Localization of corazonin in the nervous system of the cockroach Periplaneta americana

Jan A. Veenstra, Norman T. Davis
Cell Tissue Res. 1993-10-01; 274(1): 57-64
DOI: 10.1007/BF00327985

Lire sur PubMed

1. Cell Tissue Res. 1993 Oct;274(1):57-64.

Localization of corazonin in the nervous system of the cockroach Periplaneta

Veenstra JA(1), Davis NT.

Author information:
(1)Department of Entomology, University of Arizona, Tucson 85721.

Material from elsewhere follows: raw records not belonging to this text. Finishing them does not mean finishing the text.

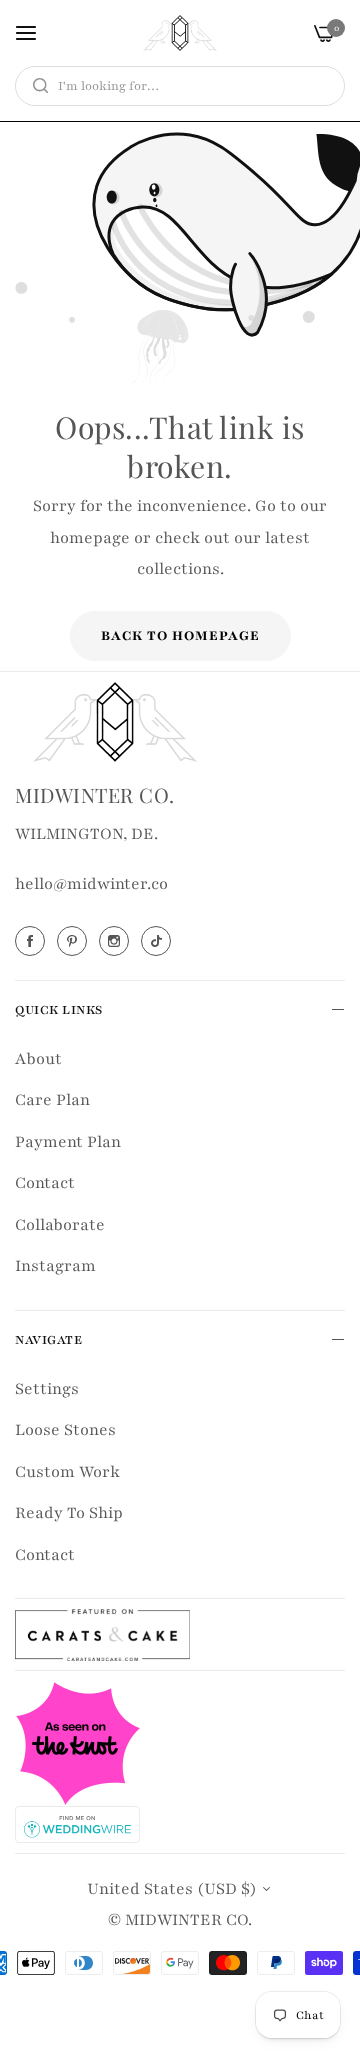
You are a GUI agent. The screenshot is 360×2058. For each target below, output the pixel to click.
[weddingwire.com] (77, 1823)
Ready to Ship (69, 1513)
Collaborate (60, 1225)
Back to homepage (180, 636)
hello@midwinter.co (91, 884)
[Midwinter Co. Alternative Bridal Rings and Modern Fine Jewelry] (180, 33)
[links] (33, 941)
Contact (45, 1183)
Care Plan (52, 1100)
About (38, 1059)
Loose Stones (65, 1430)
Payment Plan (68, 1142)
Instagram (55, 1266)
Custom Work (67, 1472)
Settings (47, 1389)
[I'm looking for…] (35, 86)
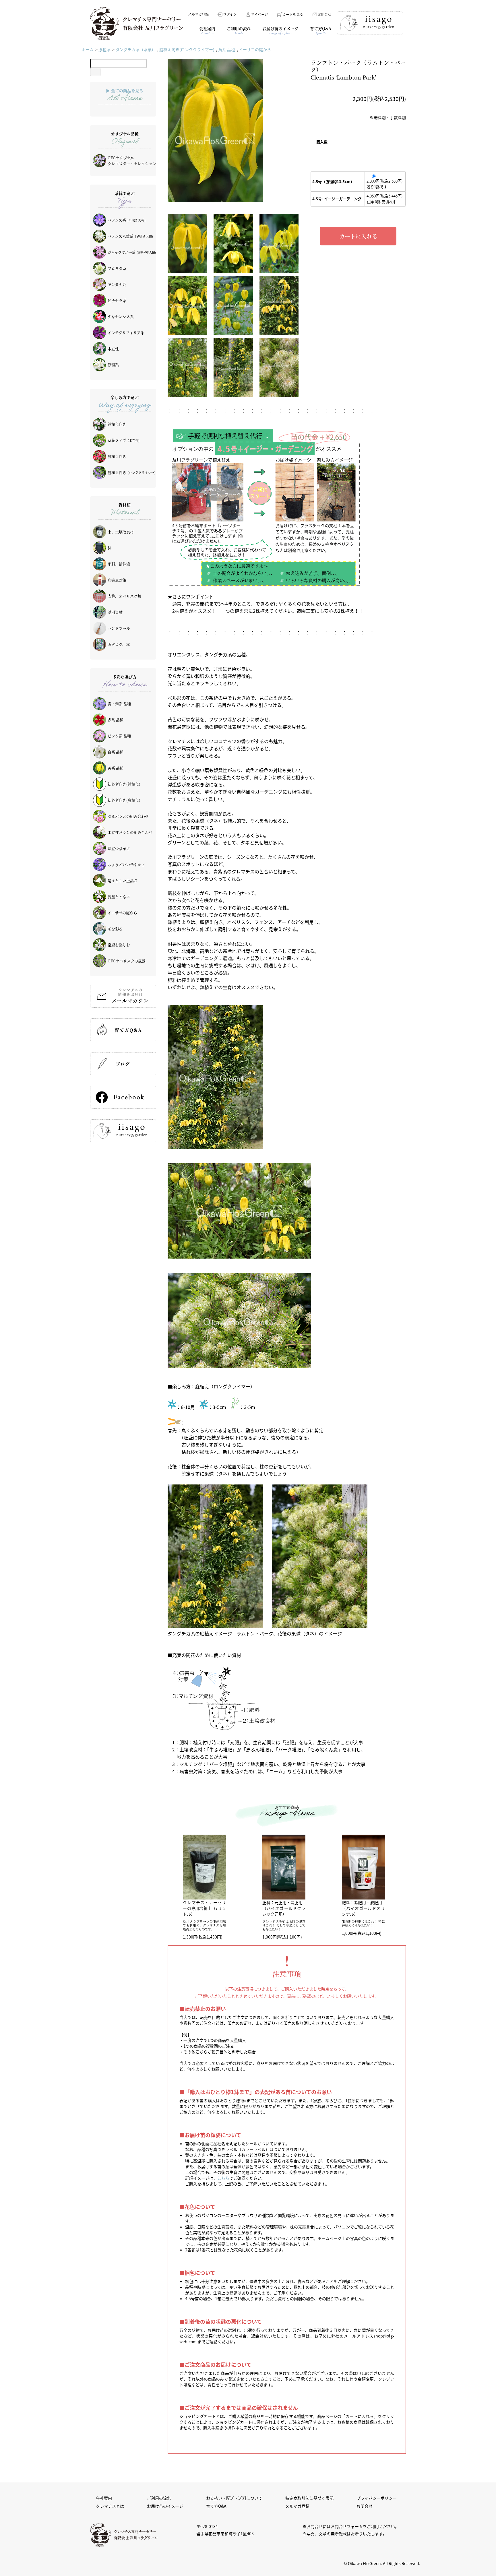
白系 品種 (115, 752)
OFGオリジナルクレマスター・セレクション (132, 160)
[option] (233, 130)
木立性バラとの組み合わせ (130, 832)
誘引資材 (115, 612)
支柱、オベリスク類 (124, 596)
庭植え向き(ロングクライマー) (186, 49)
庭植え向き (117, 456)
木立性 (113, 348)
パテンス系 (127, 220)
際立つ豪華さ (119, 848)
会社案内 (104, 2498)
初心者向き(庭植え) (124, 800)
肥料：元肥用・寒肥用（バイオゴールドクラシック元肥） (283, 1908)
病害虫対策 (117, 580)
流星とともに (119, 896)
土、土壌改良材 (121, 531)
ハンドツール (119, 628)
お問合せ (324, 14)
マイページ (259, 14)
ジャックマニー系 (132, 252)
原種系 (104, 49)
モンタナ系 (117, 284)
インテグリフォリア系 (126, 332)
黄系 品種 (226, 49)
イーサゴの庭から (255, 49)
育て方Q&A (216, 2506)
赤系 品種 (115, 719)
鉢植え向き (117, 424)
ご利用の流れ (159, 2498)
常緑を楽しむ (119, 944)
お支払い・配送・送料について (234, 2498)
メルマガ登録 (198, 14)
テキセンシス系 (121, 316)
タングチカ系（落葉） (135, 49)
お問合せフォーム (347, 2526)
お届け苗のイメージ (165, 2506)
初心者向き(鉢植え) (124, 784)
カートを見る (292, 14)
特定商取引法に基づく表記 (309, 2498)
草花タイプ (124, 440)
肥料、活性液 (119, 564)
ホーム (88, 49)
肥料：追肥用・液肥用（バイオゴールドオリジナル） (363, 1908)
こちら (223, 2178)
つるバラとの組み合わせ (128, 816)
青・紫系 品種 (119, 703)
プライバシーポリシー (376, 2498)
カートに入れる (358, 236)
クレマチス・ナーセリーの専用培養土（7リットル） (204, 1908)
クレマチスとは (110, 2506)
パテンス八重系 (130, 236)
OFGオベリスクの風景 (127, 961)
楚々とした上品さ (122, 880)
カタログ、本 (119, 644)
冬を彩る (115, 928)
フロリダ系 (117, 268)
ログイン (230, 14)
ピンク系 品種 (119, 736)
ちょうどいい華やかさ (126, 864)
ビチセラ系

Antisera raised to the cardioactive peptide corazonin were used to localize
immunoreactive cells in the nervous system of the American cockroach. Sera
obtained after the seventh booster injection were sufficiently specific to be
used for immunocytology. They recognized a subset of 10 lateral neurosecretory
cells in the protocerebrum that project to, and arborize and terminate in the
ipsilateral corpus cardiacum. They also reacted with bilateral neurons in each of
the thoracic and abdominal neuromeres, a single dorsal unpaired median neuron in
the suboesophageal ganglion, an interneuron in each optic lobe, and other neurons
at the base of the optic lobe, in the tritocerebrum and deutocerebrum. The
presence of corazonin in the abdominal neurons and the lateral neurosecretory
cells was confirmed by HPLC fractionation of extracts of the abdominal ganglia,
brains and retrocerebral complexes, followed by determination of corazonin by
ELISA, which revealed in each tissue a single immunoreactive peak co-eluting with
corazonin in two different HPLC systems. Antisera obtained after the first three
booster injections recognized a large number of neuroendocrine cells and neurons
in the brain and the abdominal nerve cord. However, the sera from the two rabbits
reacted largely with different cells, indicating that the majority of this
immunoreactivity was due to cross-reactivity. These results indicate that the
production of highly specific antisera to some neuropeptides may require a
considerable number of booster injections.